As far as reading goes, as a child I really identified with the Burgess Meredith character in The Twilight Zone. My mother often said that if toilet paper had print, I’d read it. It was a bittersweet moment when, after she passed away that I actually found printed toilet paper. To summarize: I was addicted to reading, cereal boxes, comic books and newspapers. In the summer months, every two weeks I would borrow as many books as I could carry. Dickens, Austen, Hardy, Hemingway, Fitzgerald, etc.
My two other vices are movies and music. I will give that some thought another day.
A number of years ago, I realized that reading so much really did not make me a better conversationalist, so I started watching popular TV shows. In an attempt to get closer to my kids, I introduced them to Buffy the Vampire Slayer. I watched 24, Lost, Smallville, Ugly Betty, 30 Rock. I rented DVDS to catch up on back episodes. I started feeling empty inside.
A few months ago, I received a Kindle. I downloaded the Blackberry app, and among other books, I have the complete works of Shakespeare (which I read as a teen) as well as the works of Victor Hugo (which I must have missed). I can carry the modern equivalent of the ancient Library of Alexandria in my purse. I have been saved by modern technology.
I recently read a young adult novel by M.T. Anderson called "Feed." It envisions a future where everyone is linked in, all the time, and the Earth is basically dead (shades of BP disaster?). It's sobering to see the potential effects of Internet overload on society as a whole, and on individuals, even in a fictional setting. You might enjoy adding it to your reading list. It's slim enough to get through quickly. I found the writing good, and although it was written for a teen audience, the issues it raises are sophisticated.

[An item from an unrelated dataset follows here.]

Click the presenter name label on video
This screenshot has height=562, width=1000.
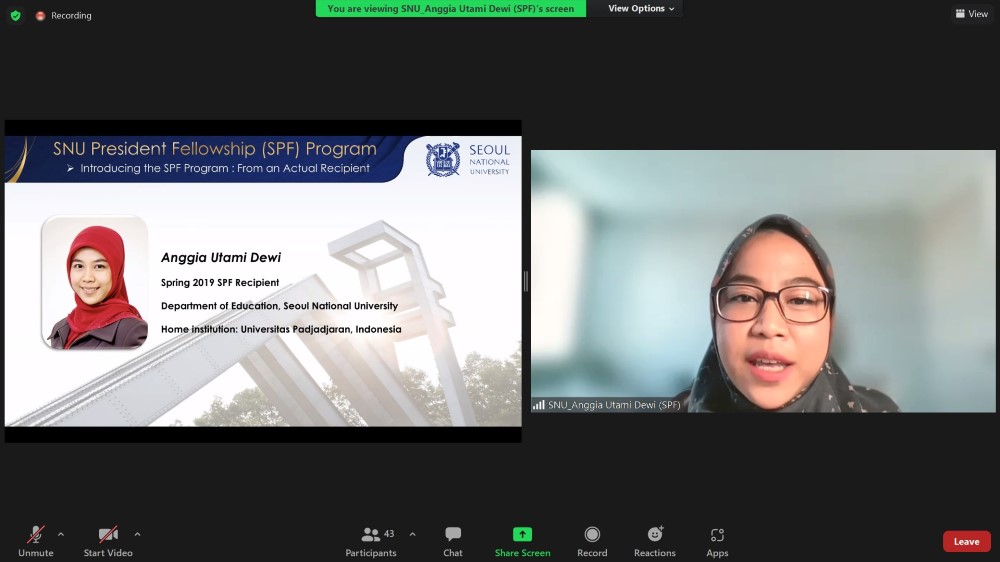(x=613, y=405)
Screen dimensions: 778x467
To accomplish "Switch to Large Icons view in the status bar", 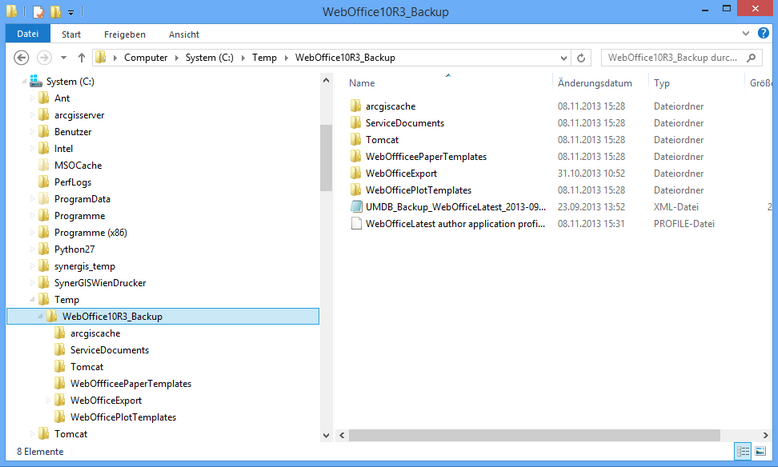I will click(x=760, y=452).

This post has reminded me that I need to get back to reading "Bleak House." I've been reading it for months and I'm on page 569 (out of 881). Perhaps it's the internet, perhaps it's high school, perhaps it's just laziness, but I haven't finished it after all these months.
The funny thing is that I don't really care when I finish it. I think that people are too obsessed with the act of finishing things instead of enjoying the process that leads up to the finish. This may be because of the internet, but it is certainly because of shortened attention spans. Sometimes, I get the sense that some people only read books to finish them, so that they can tell people that they read "Bleak House" or "Crime and Punishment" or "War and Peace."
My Literature teacher was telling me about how much he hates "Bleak House" and I can't understand why. It's not a boring book. Quite the contrary, it is endlessly entertaining. I suppose it might be boring if your only purpose in reading it is to get to the end. And of course, it can be depressing for a writer to read because "Dickens was better than everyone else."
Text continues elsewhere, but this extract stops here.